Sometimes you have a conversation with a stranger or someone you barely know and you feel like you could talk for hours. That is exactly what happened to me when I interviewed Sara Fratini. Not only because she is also Sara with no “h” (which is kind of a big thing for us Saras and Sarahs), but also because her passion and commitment to her work makes you want to ask her questions nonstop.
It’s 12 p.m. in Amantea, located in southern Italy, and 6 a.m. US Eastern Time when we start to chat. Technology and I are having trouble waking up early to make the call, but things start flowing once we introduce ourselves and laughs start to come up.
Sara’s work is very unique and has a defined style, which is clearly identifiable everywhere on the internet. Her illustrations are consistently based on a set of curvy girls, they are done by hand and then retouched a little using Adobe Photoshop in order to get the precise color brightness that she wants. They are creative, fun and show, mostly through metaphors, a very clear message of what she’s trying to express.
“They are a mix between being a little girl and growing up. They are a result of talks with myself, with my inner child, and with the child I am now,” she explains her work and laughs. But these kinds of drawings weren’t always part of Sara’s style; they started showing up when she moved to the small Italian town she currently lives in, “I started working on drawings related to women’s issues, without even realizing it. Things as little as hair struggles or women’s anxiety…and that’s how these fatties were born. It was a very personal and internal thing, I didn’t plan it, it was a very natural process.”
Her artistic journey started when she was very young, “I didn’t even care for dolls. Drawing was my main distraction,” Sara says. Even though her talent arose when she was young, she never took a class or had a technical drawing lesson before going to college. Originally from Venezuela, she traveled to Spain 10 years ago to study Art at Complutense University of Madrid, where she learned everything from natural and realistic drawing, to painting and sculpture. This set of knowledge gave Sara a new perspective, and during the last few months of school, like most college students about to graduate, she started having a crisis about what she was going to do after finishing. Plus, her professors used to talk about how hard it was to make a living out of being an artist.
At that moment, she decided the best move was to create a Facebook fan page and commit to posting one drawing a day, but trying to figure out her style wasn’t that easy. She struggled with breaking away from realistic drawing, which is very technical, to try to get into illustration. “I didn’t know what to do, I didn’t know how to link one thing with the other and basically started doing some drawings that were horrible to me, but they were honestly what helped me be where I am now,” Sara says. Even though she didn’t think her drawings were good, the consistency of posting one drawing a day and experimenting with different styles, helped her gain more Facebook fans everyday and started to get recognition for her work. “There were days I got 1,000 fans a day! I couldn’t believe what was happening,” she remembers.

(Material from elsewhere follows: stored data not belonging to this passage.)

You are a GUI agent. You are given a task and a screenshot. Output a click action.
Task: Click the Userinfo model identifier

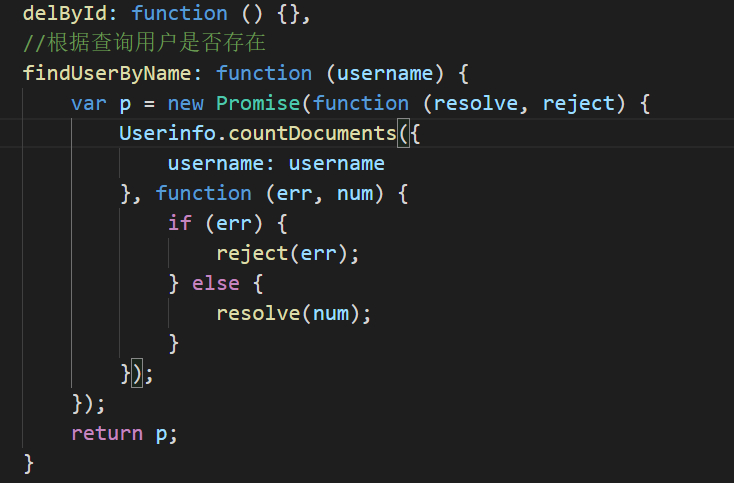(x=168, y=133)
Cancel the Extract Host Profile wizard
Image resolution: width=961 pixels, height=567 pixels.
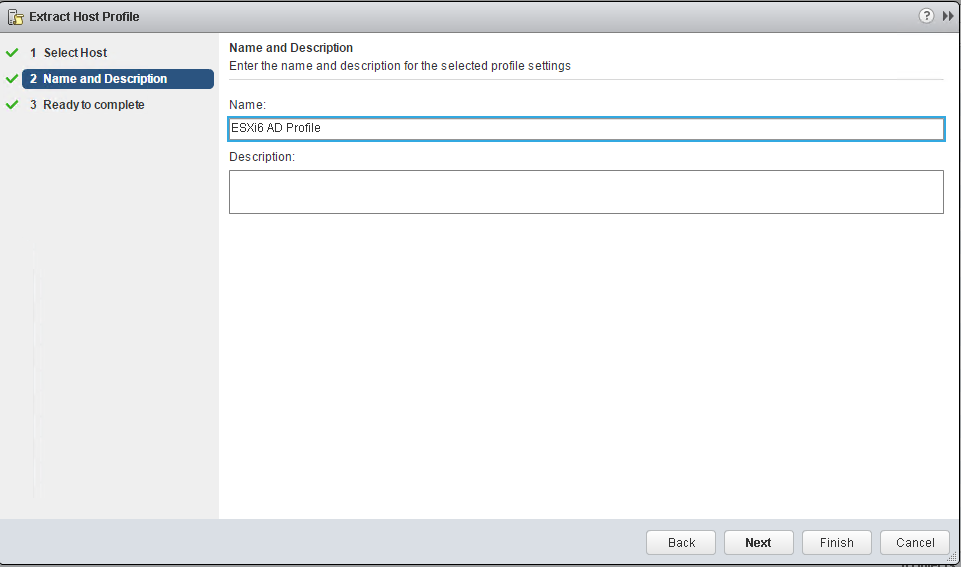click(915, 542)
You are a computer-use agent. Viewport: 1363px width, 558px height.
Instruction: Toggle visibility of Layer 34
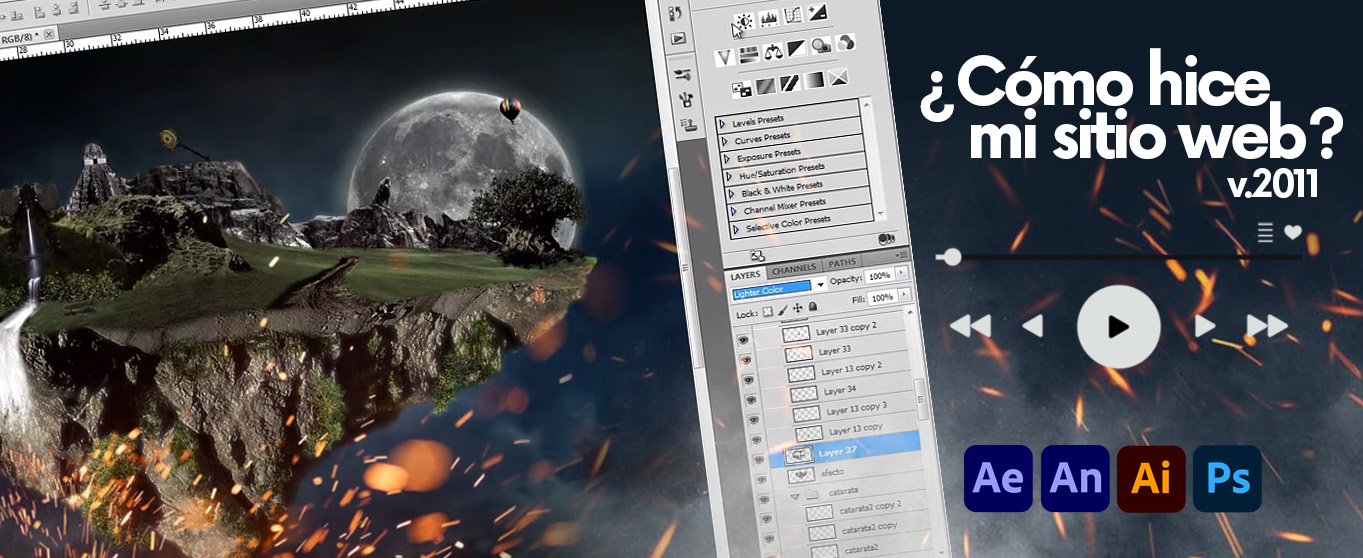(x=750, y=399)
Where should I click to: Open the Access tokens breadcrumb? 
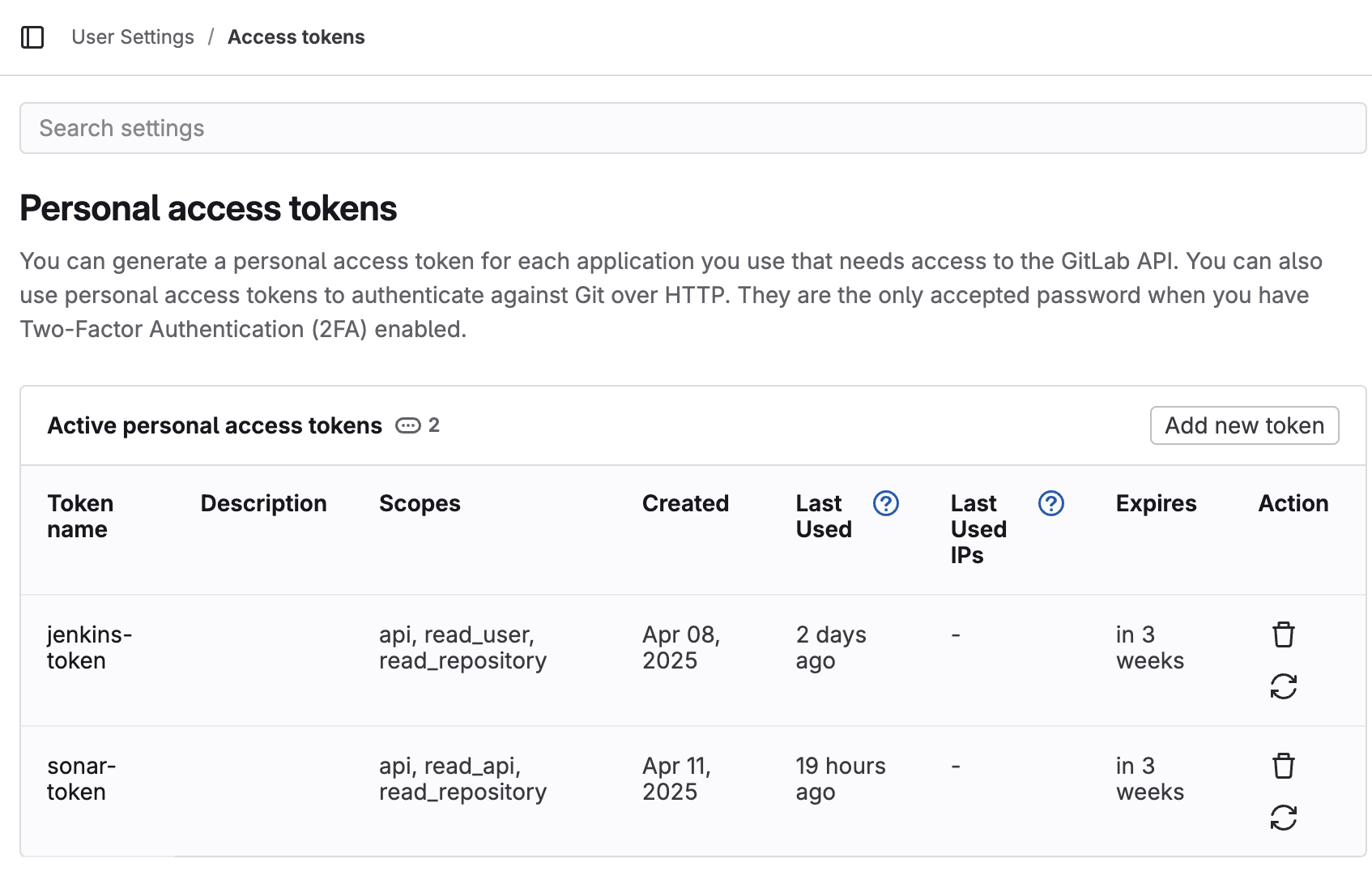pos(296,37)
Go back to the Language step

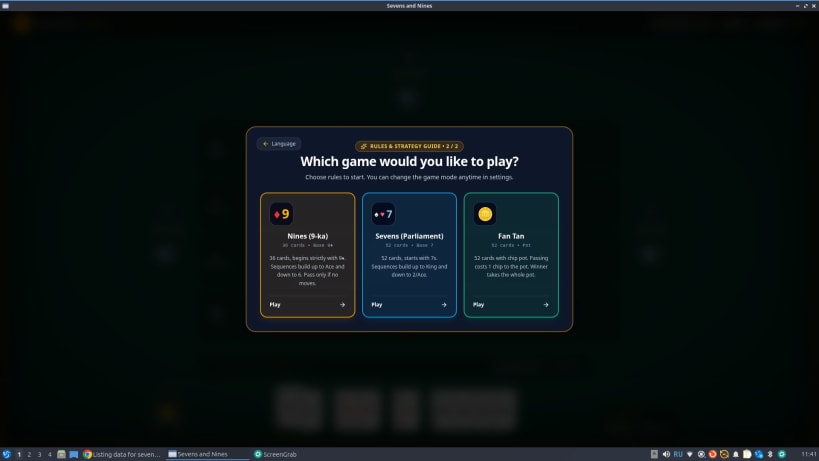pyautogui.click(x=279, y=144)
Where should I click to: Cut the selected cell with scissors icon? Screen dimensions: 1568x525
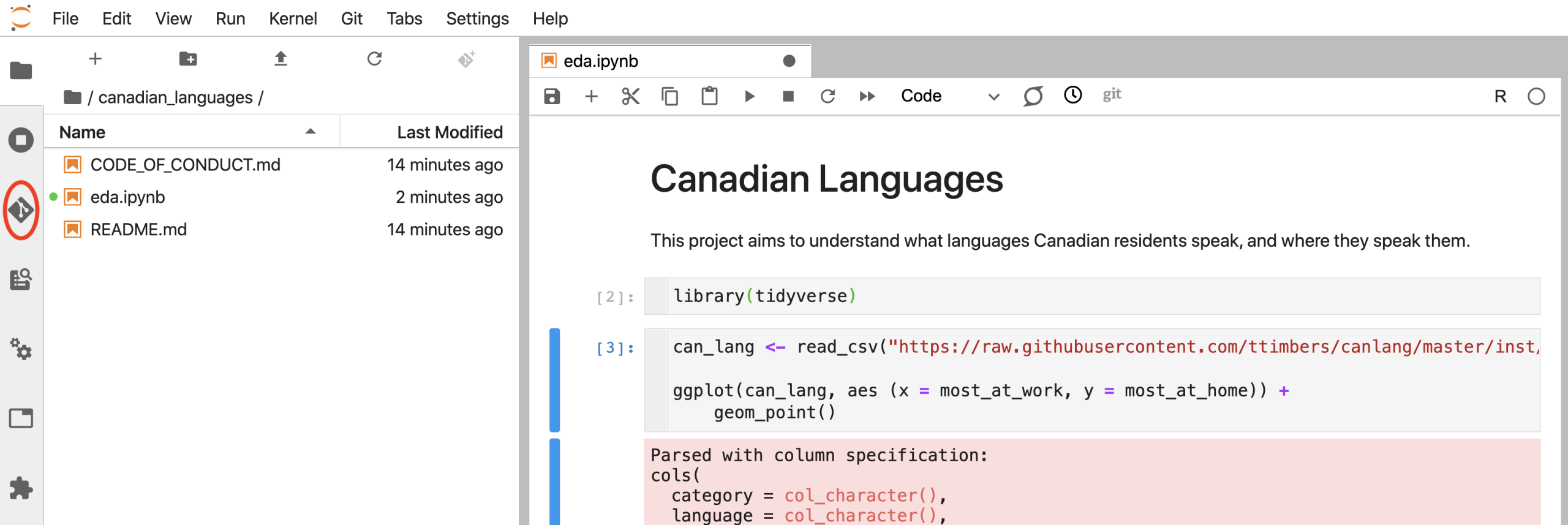coord(630,96)

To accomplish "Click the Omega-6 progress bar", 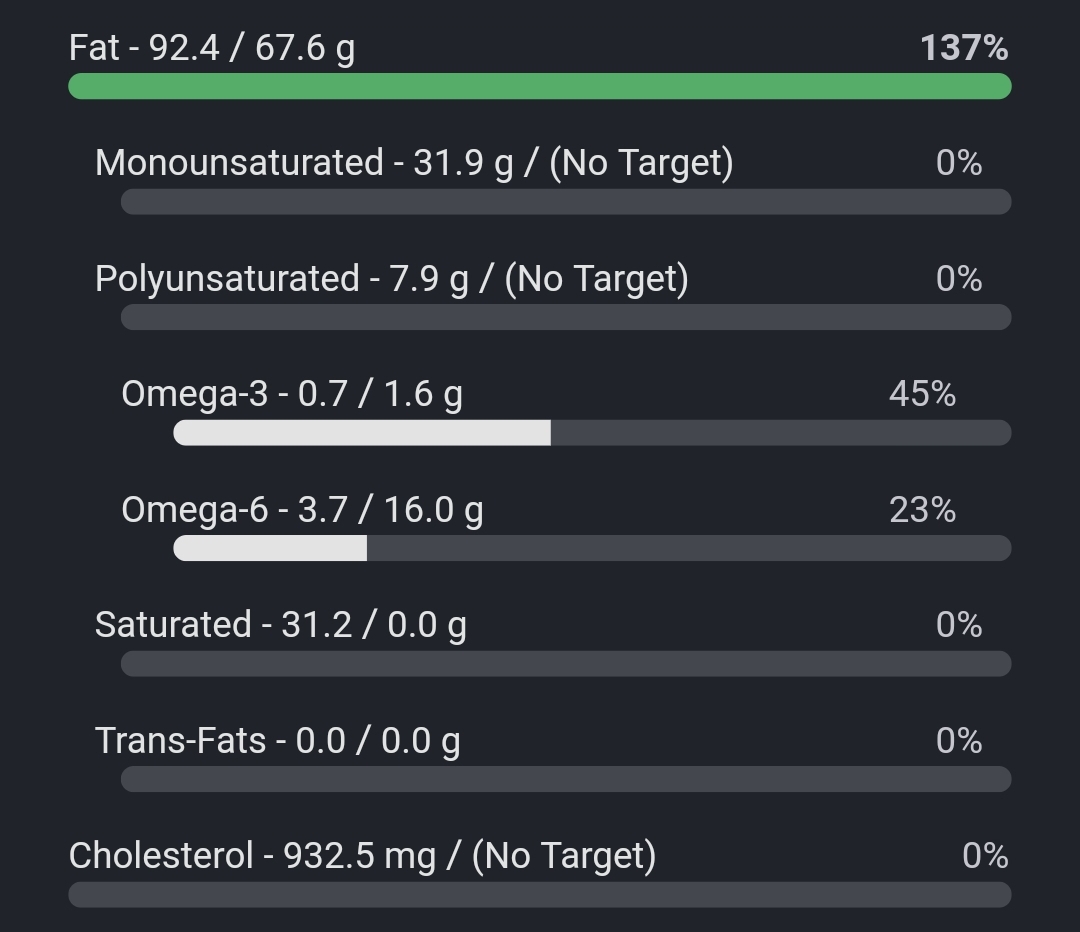I will coord(592,548).
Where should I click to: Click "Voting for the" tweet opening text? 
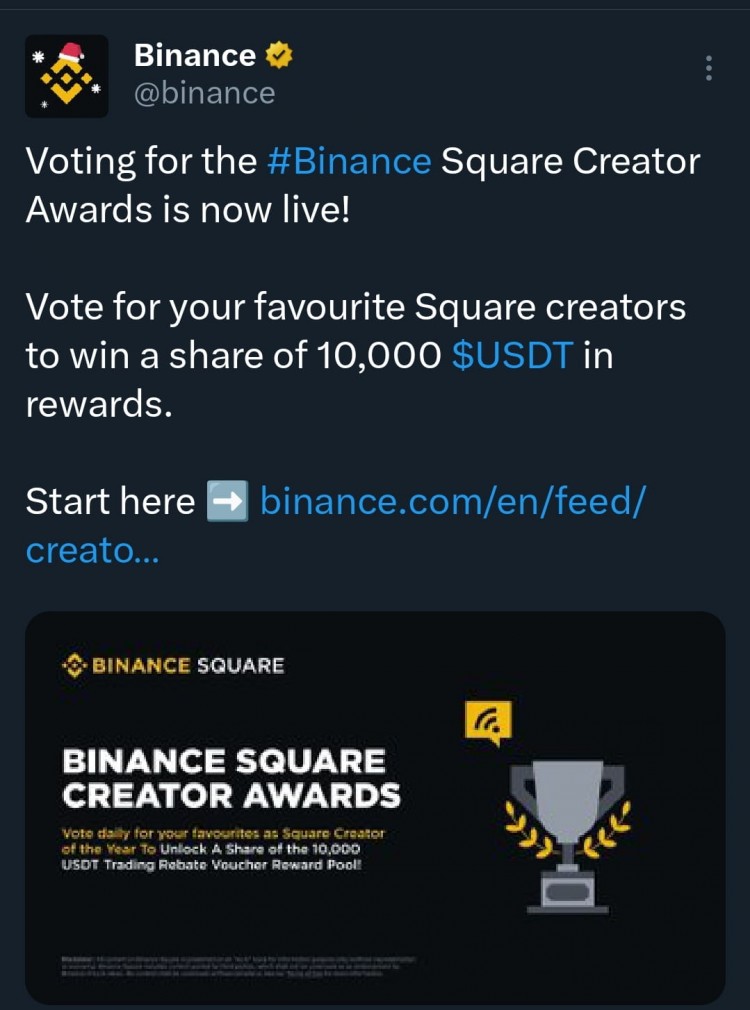click(140, 162)
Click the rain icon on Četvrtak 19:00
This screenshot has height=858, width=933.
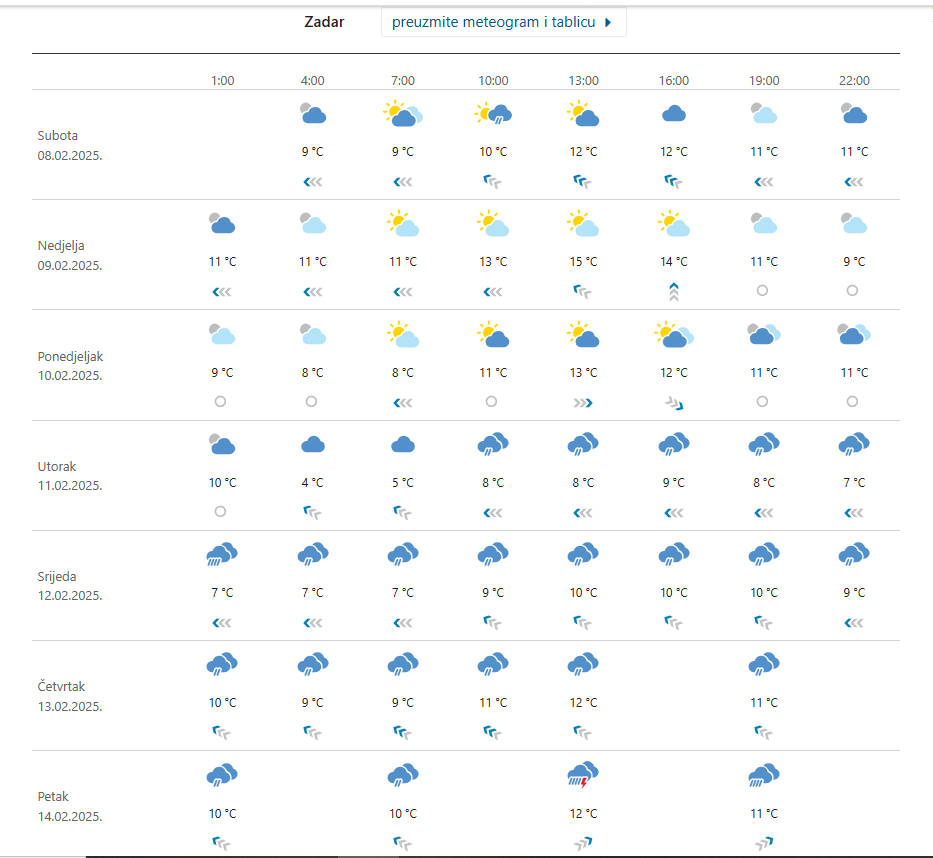pyautogui.click(x=764, y=664)
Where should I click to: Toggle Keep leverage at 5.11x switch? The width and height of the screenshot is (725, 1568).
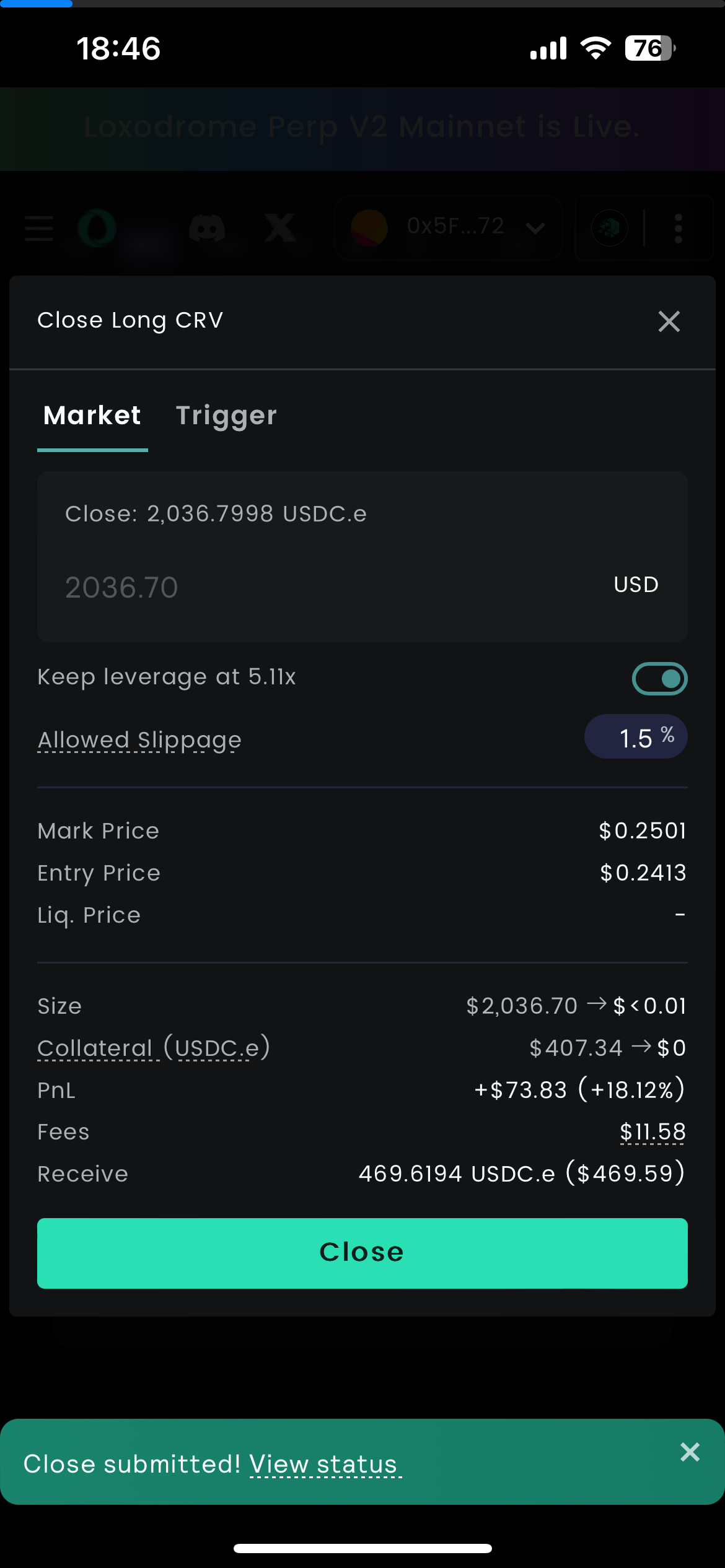[659, 679]
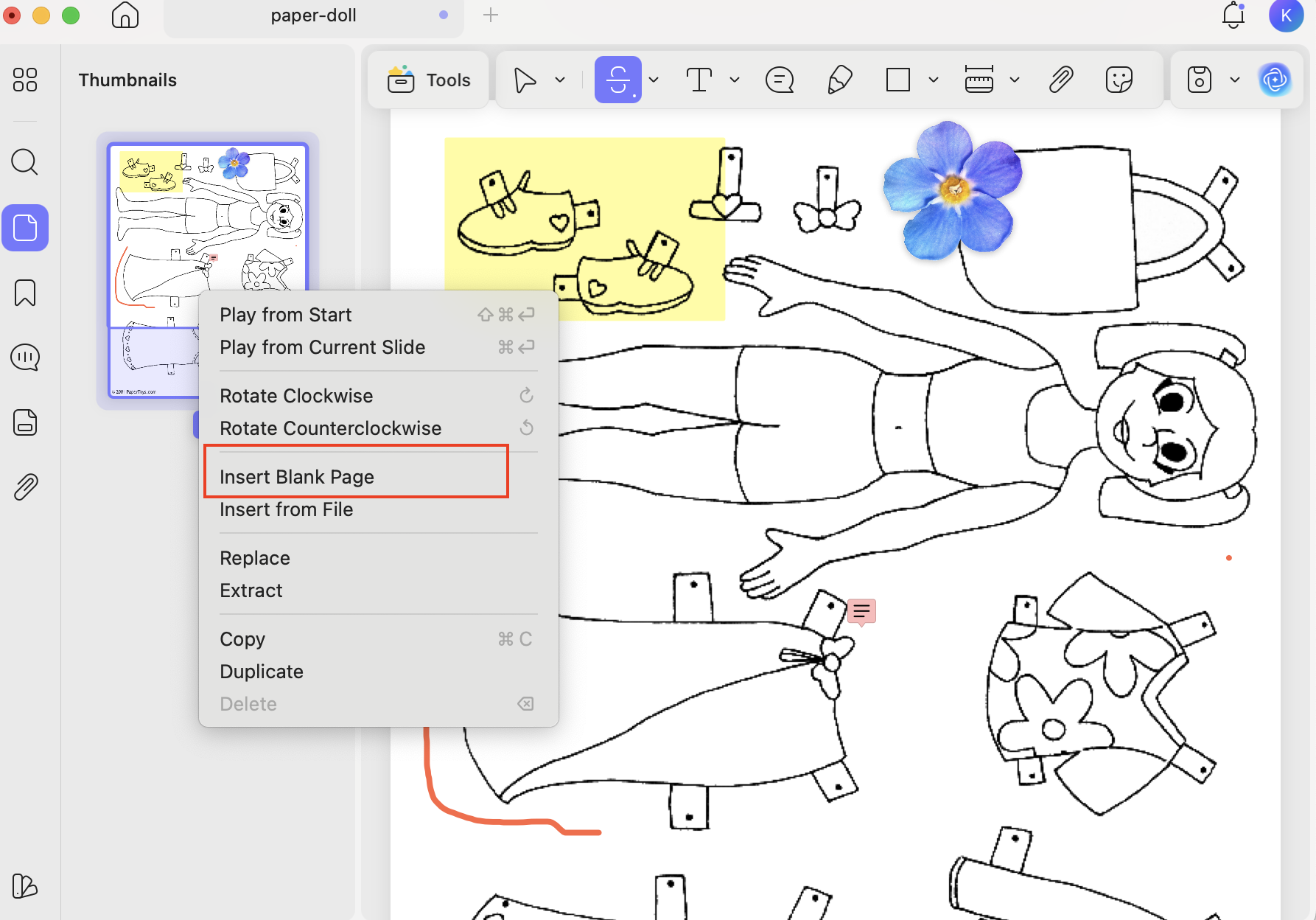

Her first drawings on Facebook were still technical line drawing done with charcoal and Chinese ink. She mainly worked on realistically portraying wrinkled old women, trying to highlight what people usually reject about growing old. Sara’s early work is amazing, but it’s hard to believe she drew them, since her style is so different now. The creative thought of her current work came from her eagerness to do things with a funnier context, highlighting important aspects of life like growing old, but with a metaphorical and funny approach. For example, the curvy girls from her illustrations are full of details and they are awesome to look at, but they also show messages from emotional hangovers and love, to feminism and societal issues.
Last year, her illustrations were compiled into a book called “La Buena Vida” (“The Good Life), which is full of what her current illustrations are all about. One of her goals is to keep publishing stories and compiling her work into books. She has also done mural painting all over Spain and Italy and she dreams about one day doing one in Wynwood, Miami, the mural and graffiti neighborhood.
Given the complicated political situation in Venezuela, Sara’s family moved to the U.S. and she hasn’t gone back to her home country in 7 years. Europe is her new home now; Spain and Italy have become the places that shaped her college and professional years. This is one of the reasons why in the future, she also wants to work on an illustrated story of her arrival and first moments in Madrid. Her work is so easy to enjoy and identify with, that I cannot wait to see what the end result will be. In the meantime, she’ll continue to enjoy her life in Calabria, drawing, thinking, organizing film festivals, and going with the wind; which is, Sara’s main style.